Our research is situated at the intersection of computer science and biomedical research, with a strong emphasis on the design an application of data mining and machine learning techniques. We perform fundamental research on robustness and interpretability of machine learning techniques, and focus on applications in biomedicine, translating machine learning applications to the clinic. Many of our applications deal with single-cell technologies, including flow/mass cytometry data, single-cell (multi)omics, and single-cell imaging data types. Clinical applications include allergies and asthma, rheumatology, cancer (lung cancer and leukemia) and primary immune deficiencies (PID).
The core research focus of our group is the development and application of machine learning techniques for single cell bioinformatics. Machine learning techniques are a class of data mining techniques that focus on automated model building in a data-driven fashion, leading to either descriptive or predictive models. Our aim is to design models that are generally applicable to a wide variety of single cell technologies, including classical flow and mass cytometry, imaging flow cytometry, high-content image based screens and single cell “omics” technologies. The following research lines are currently explored:
- Robustness and interpretability of machine learning techniques
An important aspect when applying machine learning techniques to biomedical data is gaining trust in the models and being able to explain them. Our lab is investigating fundamental issues of robustness and interpretability of machine learning models. Especially current techniques like deep learning, which have been shown to perform excellent for e.g. image applications, suffer from problems of robustness (e.g. to adversarial attacks) and interpretability (black box models). Our research aims to characterize and improve robustness of machine learning models and ways to interpret them. From the application point of view, we heavily focus on microscopy image analysis, including challenging data like 3D-electron microscopy, where often labeled data is scarce.

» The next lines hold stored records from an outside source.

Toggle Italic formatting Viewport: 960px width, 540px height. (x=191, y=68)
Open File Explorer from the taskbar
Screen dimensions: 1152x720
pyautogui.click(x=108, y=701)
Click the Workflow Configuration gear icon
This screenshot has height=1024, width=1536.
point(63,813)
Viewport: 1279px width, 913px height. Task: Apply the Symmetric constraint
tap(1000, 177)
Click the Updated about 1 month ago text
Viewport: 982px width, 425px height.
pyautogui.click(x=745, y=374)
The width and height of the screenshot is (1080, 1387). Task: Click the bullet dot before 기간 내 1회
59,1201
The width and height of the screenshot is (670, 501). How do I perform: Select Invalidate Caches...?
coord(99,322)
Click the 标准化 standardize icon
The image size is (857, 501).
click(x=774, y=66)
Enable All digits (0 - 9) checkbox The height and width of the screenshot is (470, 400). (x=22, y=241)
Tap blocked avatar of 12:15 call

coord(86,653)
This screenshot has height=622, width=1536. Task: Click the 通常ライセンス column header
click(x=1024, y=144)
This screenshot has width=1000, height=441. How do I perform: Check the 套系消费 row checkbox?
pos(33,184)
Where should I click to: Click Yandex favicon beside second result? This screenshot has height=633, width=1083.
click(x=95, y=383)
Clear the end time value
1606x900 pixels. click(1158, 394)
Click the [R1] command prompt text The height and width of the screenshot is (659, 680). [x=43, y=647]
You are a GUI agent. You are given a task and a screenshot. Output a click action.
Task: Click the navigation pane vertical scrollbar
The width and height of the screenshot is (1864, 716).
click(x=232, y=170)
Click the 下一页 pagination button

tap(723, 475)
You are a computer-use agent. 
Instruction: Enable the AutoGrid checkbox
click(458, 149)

- Single-cell technologies
Our lab develops novel machine learning techniques to interpret large and high-dimensional single-cell data, including flow/mass cytometry, imaging flow cytometry, high-content screening, imaging and single-cell (multi)omics data types. We also pioneer novel single-cell technologies in our own wet lab, providing direct access to large and challenging data types. Our research focuses on developing automated pipelines for quality and preprocessing, visualization and biomarker discovery from high-throughput single-cell data.
- Systems immunology
To unravel the dynamics of the immune system, we develop novel machine learning methods to model dynamic processes, including cell developmental dynamics, spatial organization of tissues and intercellular communication. For all these problems, novel machine learning methods that integrate several data types are developed, and large-scale benchmarking studies are performed to get global insights into the strengths and weaknesses of particular machine learning models for specific types of data.
- Clinical applications
To maximize the benefit of our research to the broad society, we take a double translational approach to machine learning: from theoretical model to application, and further to the clinic. Through collaborations with various national and international medical centers and hospitals, we go the extra mile of implementing our methods into the clinic, evaluating the real impact of the models in the clinical setting. Current clinical applications include leukemia, primary immune deficiencies (PID) and myelodysplastic syndromes (MDS).
Technology Transfer Potential
- Development of novel computational tools to analyze high-throughput data
- Automated hypothesis generation using integrated –omics technologies
- Biomarker discovery
This research is part of the VIB Grand Challenges Program.